The logo of law firm Saul Ewing Arnstein & Lehr is seen at their legal offices in Philadelphia, Pennsylvania, U.S., June 10, 2021. REUTERS/Andrew Kelly

(Reuters) - Suggestion boxes -- think a cardboard container covered in butcher block paper with a slot on top -- are about as avant-garde as fax machines in today’s workplace.

But the idea behind them, of asking employees to brainstorm ways to improve their organization, is perennially sound.

Saul Ewing Arnstein & Lehr came up with what strikes me as a high-tech suggestion box, turning ideas for innovating policies and procedures into a firmwide contest that attracted 271 participants split evenly between lawyers and staff.

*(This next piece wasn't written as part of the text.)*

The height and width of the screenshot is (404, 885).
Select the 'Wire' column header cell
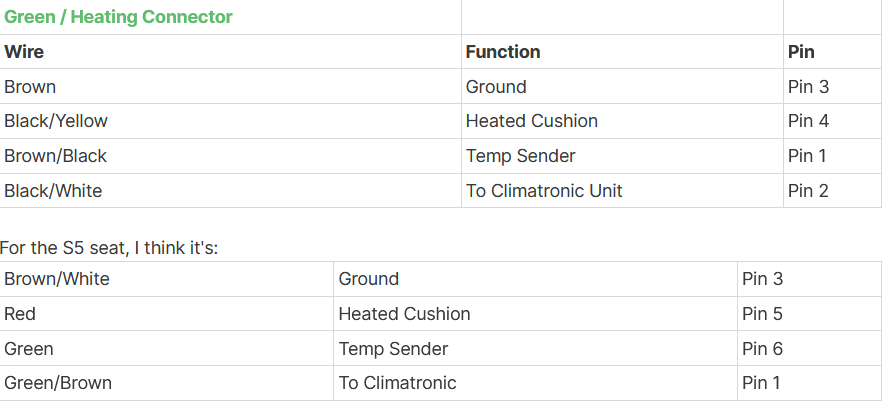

Register now for FREE unlimited access to Reuters.com

The winning ideas were unveiled at a town hall earlier this month and have been or will soon be implemented.

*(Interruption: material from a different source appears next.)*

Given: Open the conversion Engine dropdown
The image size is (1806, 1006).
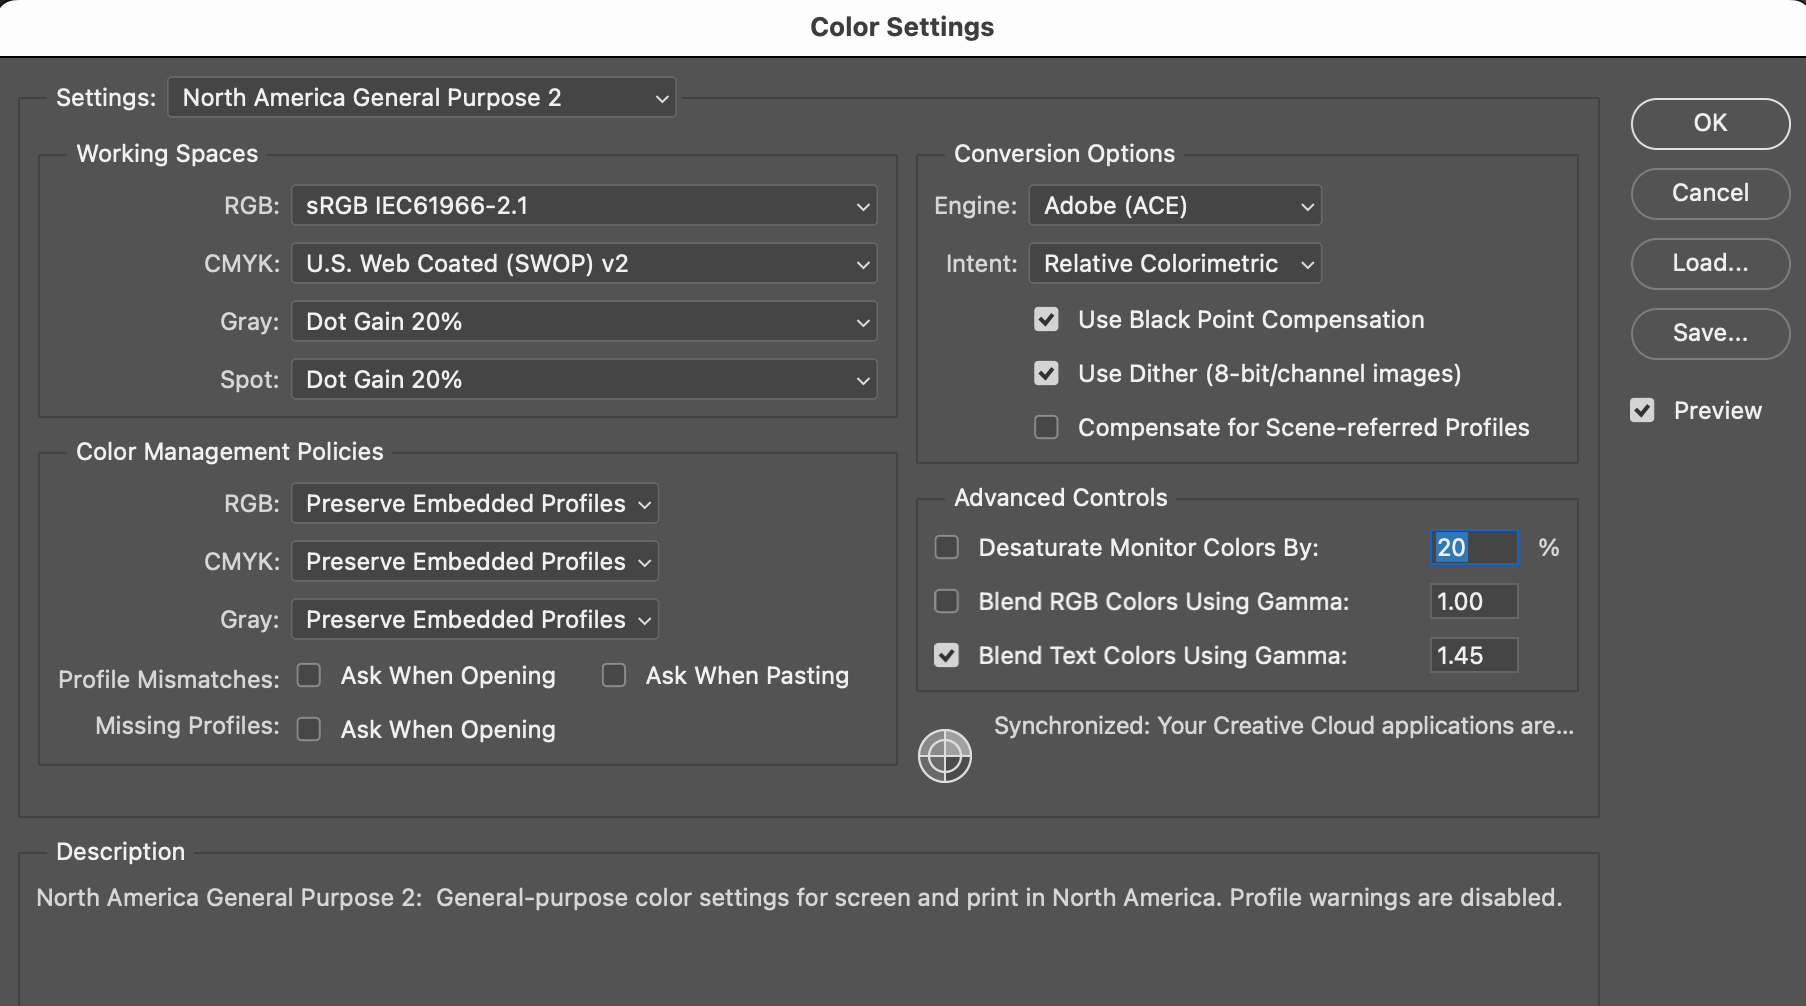Looking at the screenshot, I should pyautogui.click(x=1174, y=205).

To be clear, we’re not talking about revolutionizing the practice of law. But small things can make a big difference in people’s satisfaction with their jobs, especially as firms return to in-person work and the war for talent rages on.

The contest was dubbed SAULutions. (I’ve got to pause a moment and applaud the firm for recognizing that having “Saul” in its name opens the door to a world of puns, not to mention “Breaking Bad” references. Sometimes – just ask Morrison & Foerster a.k.a. MoFo – you might as well own it.)

“We wanted to create a forum for everyone in the firm to contribute their thoughts on innovative ways to improve” it, said Jason St. John, who was elected managing partner of 375-lawyer Saul Ewing in late January. He replaced Barry Levin, who led the firm for nine years and has returned to his corporate practice as a partner.

“Rather than doing this by addressing pain points, we wanted people to problem-solve,” St. John told me.

Saul Ewing's contest comes at a time of unparalleled lateral movement in the legal industry and a job market where employees hold much of the power in establishing work-life balance.

It follows on the heels of the firm's recently announced "Four Plus Four" plan, where all lawyers are asked to work in person on Wednesdays as well as four other days a month, whether at one of the firm's 16 offices, visiting a client or elsewhere.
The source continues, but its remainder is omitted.